STATED GOAL: Could you copy out every one of the records below, word for word, while leaving the pictures out?

DATASET ROWS:
::::::::::

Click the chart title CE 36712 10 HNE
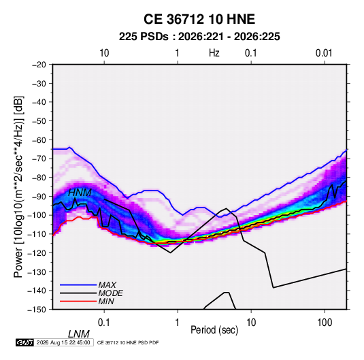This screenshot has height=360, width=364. point(199,19)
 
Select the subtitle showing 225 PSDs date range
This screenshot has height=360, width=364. point(199,37)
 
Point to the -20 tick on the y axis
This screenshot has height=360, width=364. point(39,65)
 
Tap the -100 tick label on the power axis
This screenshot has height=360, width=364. point(37,215)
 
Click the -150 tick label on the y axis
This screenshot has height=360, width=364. point(37,310)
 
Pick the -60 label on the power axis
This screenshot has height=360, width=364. point(39,140)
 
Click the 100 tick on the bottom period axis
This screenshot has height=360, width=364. point(325,323)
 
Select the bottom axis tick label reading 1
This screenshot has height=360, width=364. point(178,323)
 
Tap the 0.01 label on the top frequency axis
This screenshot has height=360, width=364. point(324,53)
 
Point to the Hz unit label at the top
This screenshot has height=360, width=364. point(214,53)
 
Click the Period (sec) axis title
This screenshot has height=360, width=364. point(214,330)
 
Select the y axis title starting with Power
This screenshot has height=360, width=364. point(18,186)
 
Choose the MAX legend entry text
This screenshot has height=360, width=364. point(107,285)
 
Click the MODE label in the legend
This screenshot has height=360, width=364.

::::::::::

REPLY TO THE EXERCISE:
Click the chart title CE 36712 10 HNE
This screenshot has height=360, width=364. point(199,19)
 
Select the subtitle showing 225 PSDs date range
This screenshot has height=360, width=364. point(199,37)
 
Point to the -20 tick on the y axis
This screenshot has height=360, width=364. point(39,65)
 
Tap the -100 tick label on the power axis
This screenshot has height=360, width=364. point(37,215)
 
Click the -150 tick label on the y axis
This screenshot has height=360, width=364. point(37,310)
 
Pick the -60 label on the power axis
This screenshot has height=360, width=364. point(39,140)
 
Click the 100 tick on the bottom period axis
This screenshot has height=360, width=364. point(325,323)
 
Select the bottom axis tick label reading 1
This screenshot has height=360, width=364. point(178,323)
 
Tap the 0.01 label on the top frequency axis
This screenshot has height=360, width=364. point(324,53)
 
Point to the Hz unit label at the top
This screenshot has height=360, width=364. point(214,53)
 
Click the Period (sec) axis title
This screenshot has height=360, width=364. point(214,330)
 
Select the y axis title starting with Power
This screenshot has height=360, width=364. point(18,186)
 
Choose the MAX legend entry text
This screenshot has height=360, width=364. point(107,285)
 
Click the MODE label in the legend
This screenshot has height=360, width=364.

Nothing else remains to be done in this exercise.